*** Begin section ***
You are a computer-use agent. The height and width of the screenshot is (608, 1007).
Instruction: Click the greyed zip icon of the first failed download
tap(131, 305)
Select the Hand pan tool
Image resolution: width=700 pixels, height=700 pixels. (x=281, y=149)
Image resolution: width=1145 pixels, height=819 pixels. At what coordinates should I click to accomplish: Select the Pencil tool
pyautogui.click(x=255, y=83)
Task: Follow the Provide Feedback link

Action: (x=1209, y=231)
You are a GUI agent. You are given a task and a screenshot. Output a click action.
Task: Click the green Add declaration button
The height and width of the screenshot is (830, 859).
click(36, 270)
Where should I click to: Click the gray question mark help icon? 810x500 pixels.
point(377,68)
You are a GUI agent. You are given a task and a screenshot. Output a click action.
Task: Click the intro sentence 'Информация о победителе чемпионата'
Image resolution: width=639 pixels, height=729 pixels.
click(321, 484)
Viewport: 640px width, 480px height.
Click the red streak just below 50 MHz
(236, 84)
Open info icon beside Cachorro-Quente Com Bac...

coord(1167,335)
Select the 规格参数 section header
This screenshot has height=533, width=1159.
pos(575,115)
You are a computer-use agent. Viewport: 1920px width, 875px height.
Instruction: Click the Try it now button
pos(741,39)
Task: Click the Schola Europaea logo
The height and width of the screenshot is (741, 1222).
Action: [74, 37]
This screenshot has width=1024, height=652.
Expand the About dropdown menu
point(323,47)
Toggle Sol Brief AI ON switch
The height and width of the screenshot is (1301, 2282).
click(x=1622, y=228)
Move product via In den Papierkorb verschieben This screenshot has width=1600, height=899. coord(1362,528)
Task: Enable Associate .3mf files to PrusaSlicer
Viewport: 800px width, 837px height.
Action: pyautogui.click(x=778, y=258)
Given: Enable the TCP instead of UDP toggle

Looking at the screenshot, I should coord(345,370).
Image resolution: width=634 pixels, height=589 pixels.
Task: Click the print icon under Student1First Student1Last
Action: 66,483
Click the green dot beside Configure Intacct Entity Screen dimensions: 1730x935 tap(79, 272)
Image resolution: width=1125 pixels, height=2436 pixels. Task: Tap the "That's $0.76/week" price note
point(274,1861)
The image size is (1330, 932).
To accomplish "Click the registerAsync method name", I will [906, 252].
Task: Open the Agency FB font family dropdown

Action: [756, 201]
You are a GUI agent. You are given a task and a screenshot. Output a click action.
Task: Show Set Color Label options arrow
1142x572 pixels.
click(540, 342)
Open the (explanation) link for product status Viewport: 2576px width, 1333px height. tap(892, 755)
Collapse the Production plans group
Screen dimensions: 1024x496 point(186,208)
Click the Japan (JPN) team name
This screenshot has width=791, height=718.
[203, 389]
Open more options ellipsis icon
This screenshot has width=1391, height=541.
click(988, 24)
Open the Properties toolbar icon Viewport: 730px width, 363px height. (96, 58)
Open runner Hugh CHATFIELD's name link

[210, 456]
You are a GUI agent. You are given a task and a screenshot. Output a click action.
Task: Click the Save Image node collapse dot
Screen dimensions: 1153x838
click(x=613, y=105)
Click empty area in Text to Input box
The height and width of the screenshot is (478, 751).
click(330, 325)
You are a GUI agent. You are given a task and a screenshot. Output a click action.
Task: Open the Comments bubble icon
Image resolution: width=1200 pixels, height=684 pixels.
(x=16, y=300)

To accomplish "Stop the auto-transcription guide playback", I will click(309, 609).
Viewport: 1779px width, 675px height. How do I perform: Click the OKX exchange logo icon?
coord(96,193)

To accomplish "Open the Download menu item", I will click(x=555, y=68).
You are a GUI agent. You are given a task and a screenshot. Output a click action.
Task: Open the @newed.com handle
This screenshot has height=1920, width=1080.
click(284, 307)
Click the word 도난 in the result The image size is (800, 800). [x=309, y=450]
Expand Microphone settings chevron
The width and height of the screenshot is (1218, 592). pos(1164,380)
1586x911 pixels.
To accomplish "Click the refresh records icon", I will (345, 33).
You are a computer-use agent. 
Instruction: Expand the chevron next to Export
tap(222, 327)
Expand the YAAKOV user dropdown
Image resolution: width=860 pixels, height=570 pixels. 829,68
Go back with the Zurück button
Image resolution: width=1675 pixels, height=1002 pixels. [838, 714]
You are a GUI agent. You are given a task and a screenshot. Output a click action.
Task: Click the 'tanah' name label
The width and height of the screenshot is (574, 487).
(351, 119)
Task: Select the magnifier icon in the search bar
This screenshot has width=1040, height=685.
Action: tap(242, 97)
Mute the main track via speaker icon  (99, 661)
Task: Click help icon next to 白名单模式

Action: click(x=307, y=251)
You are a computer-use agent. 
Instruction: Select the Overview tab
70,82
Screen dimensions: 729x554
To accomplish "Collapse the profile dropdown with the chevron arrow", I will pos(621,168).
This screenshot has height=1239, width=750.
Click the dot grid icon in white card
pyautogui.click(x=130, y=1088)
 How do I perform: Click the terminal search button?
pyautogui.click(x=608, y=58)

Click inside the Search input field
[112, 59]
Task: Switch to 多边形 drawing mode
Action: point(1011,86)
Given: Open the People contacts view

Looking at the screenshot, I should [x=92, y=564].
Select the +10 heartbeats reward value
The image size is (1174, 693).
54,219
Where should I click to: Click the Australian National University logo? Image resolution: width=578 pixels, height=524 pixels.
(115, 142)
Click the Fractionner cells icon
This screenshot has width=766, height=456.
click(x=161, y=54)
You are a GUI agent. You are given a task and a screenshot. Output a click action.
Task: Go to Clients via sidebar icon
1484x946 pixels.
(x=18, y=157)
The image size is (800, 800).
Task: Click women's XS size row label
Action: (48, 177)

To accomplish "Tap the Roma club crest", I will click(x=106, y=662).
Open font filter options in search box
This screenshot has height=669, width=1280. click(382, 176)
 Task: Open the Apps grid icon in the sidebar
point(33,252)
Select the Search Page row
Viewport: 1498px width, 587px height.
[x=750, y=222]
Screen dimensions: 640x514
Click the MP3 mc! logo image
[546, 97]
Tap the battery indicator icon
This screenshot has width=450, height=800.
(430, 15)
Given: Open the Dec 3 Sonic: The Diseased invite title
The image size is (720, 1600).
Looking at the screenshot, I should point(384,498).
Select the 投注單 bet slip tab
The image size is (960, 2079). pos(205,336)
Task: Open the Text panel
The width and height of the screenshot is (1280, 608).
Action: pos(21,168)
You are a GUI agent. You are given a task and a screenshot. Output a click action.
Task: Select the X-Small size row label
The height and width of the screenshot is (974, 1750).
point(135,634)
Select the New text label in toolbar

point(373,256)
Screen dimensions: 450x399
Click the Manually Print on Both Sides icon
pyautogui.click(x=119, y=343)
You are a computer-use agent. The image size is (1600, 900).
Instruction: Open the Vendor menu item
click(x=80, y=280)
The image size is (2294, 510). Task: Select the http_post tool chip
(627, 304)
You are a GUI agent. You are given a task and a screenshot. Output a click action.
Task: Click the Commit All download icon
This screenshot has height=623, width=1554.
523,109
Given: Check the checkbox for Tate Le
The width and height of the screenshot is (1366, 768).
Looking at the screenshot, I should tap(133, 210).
*** End section ***
*The task*
Reproduce the entries above exactly, every line included.

*Response to the exercise*
You are a computer-use agent. The height and width of the screenshot is (608, 1007).
Instruction: Click the greyed zip icon of the first failed download
tap(131, 305)
Select the Hand pan tool
Image resolution: width=700 pixels, height=700 pixels. (x=281, y=149)
Image resolution: width=1145 pixels, height=819 pixels. At what coordinates should I click to accomplish: Select the Pencil tool
pyautogui.click(x=255, y=83)
Task: Follow the Provide Feedback link

Action: (x=1209, y=231)
You are a GUI agent. You are given a task and a screenshot. Output a click action.
Task: Click the green Add declaration button
The height and width of the screenshot is (830, 859).
click(36, 270)
Where should I click to: Click the gray question mark help icon? 810x500 pixels.
point(377,68)
You are a GUI agent. You are given a task and a screenshot. Output a click action.
Task: Click the intro sentence 'Информация о победителе чемпионата'
Image resolution: width=639 pixels, height=729 pixels.
click(321, 484)
Viewport: 640px width, 480px height.
Click the red streak just below 50 MHz
(236, 84)
Open info icon beside Cachorro-Quente Com Bac...

coord(1167,335)
Select the 规格参数 section header
This screenshot has height=533, width=1159.
pos(575,115)
You are a computer-use agent. Viewport: 1920px width, 875px height.
Instruction: Click the Try it now button
pos(741,39)
Task: Click the Schola Europaea logo
The height and width of the screenshot is (741, 1222).
Action: [74, 37]
This screenshot has width=1024, height=652.
Expand the About dropdown menu
point(323,47)
Toggle Sol Brief AI ON switch
The height and width of the screenshot is (1301, 2282).
click(x=1622, y=228)
Move product via In den Papierkorb verschieben This screenshot has width=1600, height=899. coord(1362,528)
Task: Enable Associate .3mf files to PrusaSlicer
Viewport: 800px width, 837px height.
Action: pyautogui.click(x=778, y=258)
Given: Enable the TCP instead of UDP toggle

Looking at the screenshot, I should coord(345,370).
Image resolution: width=634 pixels, height=589 pixels.
Task: Click the print icon under Student1First Student1Last
Action: 66,483
Click the green dot beside Configure Intacct Entity Screen dimensions: 1730x935 tap(79, 272)
Image resolution: width=1125 pixels, height=2436 pixels. Task: Tap the "That's $0.76/week" price note
point(274,1861)
The image size is (1330, 932).
To accomplish "Click the registerAsync method name", I will [906, 252].
Task: Open the Agency FB font family dropdown

Action: [756, 201]
You are a GUI agent. You are given a task and a screenshot. Output a click action.
Task: Show Set Color Label options arrow
1142x572 pixels.
click(540, 342)
Open the (explanation) link for product status Viewport: 2576px width, 1333px height. tap(892, 755)
Collapse the Production plans group
Screen dimensions: 1024x496 point(186,208)
Click the Japan (JPN) team name
This screenshot has width=791, height=718.
[203, 389]
Open more options ellipsis icon
This screenshot has width=1391, height=541.
click(988, 24)
Open the Properties toolbar icon Viewport: 730px width, 363px height. (96, 58)
Open runner Hugh CHATFIELD's name link

[210, 456]
You are a GUI agent. You are given a task and a screenshot. Output a click action.
Task: Click the Save Image node collapse dot
Screen dimensions: 1153x838
click(x=613, y=105)
Click empty area in Text to Input box
The height and width of the screenshot is (478, 751).
click(330, 325)
You are a GUI agent. You are given a task and a screenshot. Output a click action.
Task: Open the Comments bubble icon
Image resolution: width=1200 pixels, height=684 pixels.
(x=16, y=300)

To accomplish "Stop the auto-transcription guide playback", I will click(309, 609).
Viewport: 1779px width, 675px height. How do I perform: Click the OKX exchange logo icon?
coord(96,193)

To accomplish "Open the Download menu item", I will click(x=555, y=68).
You are a GUI agent. You are given a task and a screenshot. Output a click action.
Task: Open the @newed.com handle
This screenshot has height=1920, width=1080.
click(284, 307)
Click the word 도난 in the result The image size is (800, 800). [x=309, y=450]
Expand Microphone settings chevron
The width and height of the screenshot is (1218, 592). pos(1164,380)
1586x911 pixels.
To accomplish "Click the refresh records icon", I will (345, 33).
You are a computer-use agent. 
Instruction: Expand the chevron next to Export
tap(222, 327)
Expand the YAAKOV user dropdown
Image resolution: width=860 pixels, height=570 pixels. 829,68
Go back with the Zurück button
Image resolution: width=1675 pixels, height=1002 pixels. [838, 714]
You are a GUI agent. You are given a task and a screenshot. Output a click action.
Task: Click the 'tanah' name label
The width and height of the screenshot is (574, 487).
(351, 119)
Task: Select the magnifier icon in the search bar
This screenshot has width=1040, height=685.
Action: tap(242, 97)
Mute the main track via speaker icon  (99, 661)
Task: Click help icon next to 白名单模式

Action: click(x=307, y=251)
You are a computer-use agent. 
Instruction: Select the Overview tab
70,82
Screen dimensions: 729x554
To accomplish "Collapse the profile dropdown with the chevron arrow", I will pos(621,168).
This screenshot has height=1239, width=750.
Click the dot grid icon in white card
pyautogui.click(x=130, y=1088)
 How do I perform: Click the terminal search button?
pyautogui.click(x=608, y=58)

Click inside the Search input field
[112, 59]
Task: Switch to 多边形 drawing mode
Action: point(1011,86)
Given: Open the People contacts view

Looking at the screenshot, I should [x=92, y=564].
Select the +10 heartbeats reward value
The image size is (1174, 693).
54,219
Where should I click to: Click the Australian National University logo? Image resolution: width=578 pixels, height=524 pixels.
(115, 142)
Click the Fractionner cells icon
This screenshot has width=766, height=456.
click(x=161, y=54)
You are a GUI agent. You are given a task and a screenshot. Output a click action.
Task: Go to Clients via sidebar icon
1484x946 pixels.
(x=18, y=157)
The image size is (800, 800).
Task: Click women's XS size row label
Action: (48, 177)

To accomplish "Tap the Roma club crest", I will click(x=106, y=662).
Open font filter options in search box
This screenshot has height=669, width=1280. click(382, 176)
 Task: Open the Apps grid icon in the sidebar
point(33,252)
Select the Search Page row
Viewport: 1498px width, 587px height.
[x=750, y=222]
Screen dimensions: 640x514
Click the MP3 mc! logo image
[546, 97]
Tap the battery indicator icon
This screenshot has width=450, height=800.
(430, 15)
Given: Open the Dec 3 Sonic: The Diseased invite title
The image size is (720, 1600).
Looking at the screenshot, I should point(384,498).
Select the 投注單 bet slip tab
The image size is (960, 2079). pos(205,336)
Task: Open the Text panel
The width and height of the screenshot is (1280, 608).
Action: pos(21,168)
You are a GUI agent. You are given a task and a screenshot. Output a click action.
Task: Select the X-Small size row label
The height and width of the screenshot is (974, 1750).
point(135,634)
Select the New text label in toolbar

point(373,256)
Screen dimensions: 450x399
Click the Manually Print on Both Sides icon
pyautogui.click(x=119, y=343)
You are a computer-use agent. The image size is (1600, 900).
Instruction: Open the Vendor menu item
click(x=80, y=280)
The image size is (2294, 510). Task: Select the http_post tool chip
(627, 304)
You are a GUI agent. You are given a task and a screenshot. Output a click action.
Task: Click the Commit All download icon
This screenshot has height=623, width=1554.
523,109
Given: Check the checkbox for Tate Le
The width and height of the screenshot is (1366, 768).
Looking at the screenshot, I should tap(133, 210).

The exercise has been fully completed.